Will the new instrument be commercially available?
That’s the intention. BU has filed for the provisional patent, and we have talked with some instrument companies, but it’s premature to predict the time course at this stage. We assume that this would be something that would be attractive, because it would give you a higher performance at a reasonable price.
What led you to study carbohydrates in your work?
We have a resource grant from the National Center for Research Resources, and a large part of the methods development within our resource grant is to create better methods for the analysis of carbohydrate structures because this is a much less developed field than protein or DNA sequencing.
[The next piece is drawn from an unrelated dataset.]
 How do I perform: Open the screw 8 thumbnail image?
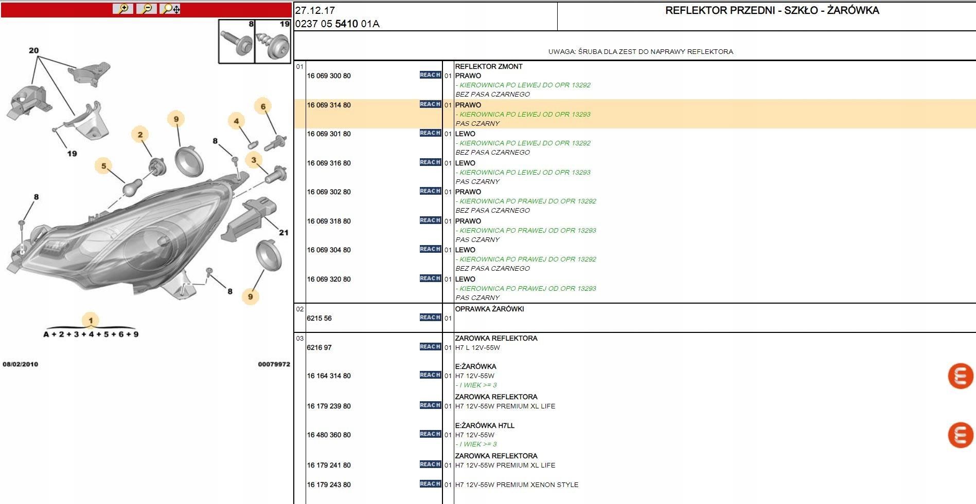pos(237,42)
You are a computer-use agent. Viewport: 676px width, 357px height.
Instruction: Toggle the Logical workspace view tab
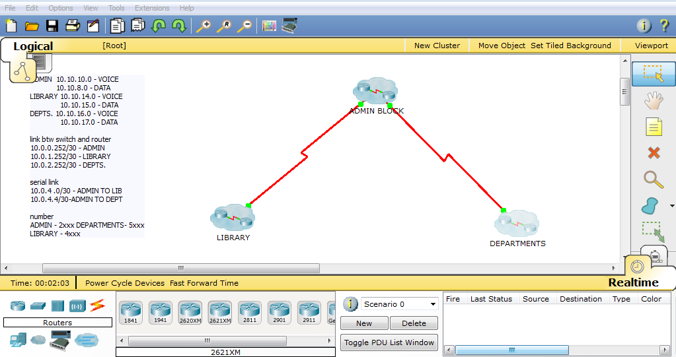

Yet carbohydrate modifications occur on probably half or more of the proteins, and there is a lot of reason to believe that there is biological significance to these. But the correlation between structure and activity has not been so well developed because it’s been so hard to study the structures. Now we are in a position where we can start to do these.
Where do you see proteomics headed in 5-10 years?
As we develop the capability to identify proteins and to compare cells and organisms, particularly humans, in different states of health and disease, we will be positioned to understand better how these complex biological systems work, and the pathways that are interacting. It’s very interesting that, so far, sets of interacting proteins that were identified on the basis of mass spectrometry do not show a lot of overlap compared to results people have obtained by using the yeast two-hybrid system. We are getting a different window to look on things, and to understand, if we want to develop treatments and interventions with diseases, what would be the points of entry that would be the most effective, that would do the most good, while having the fewest deleterious effects. It requires cooperating with the clinicians and the basic scientists and the computer scientists to get meaningful answers. I think our institution in particular is one in which people with these different skills are really well integrated.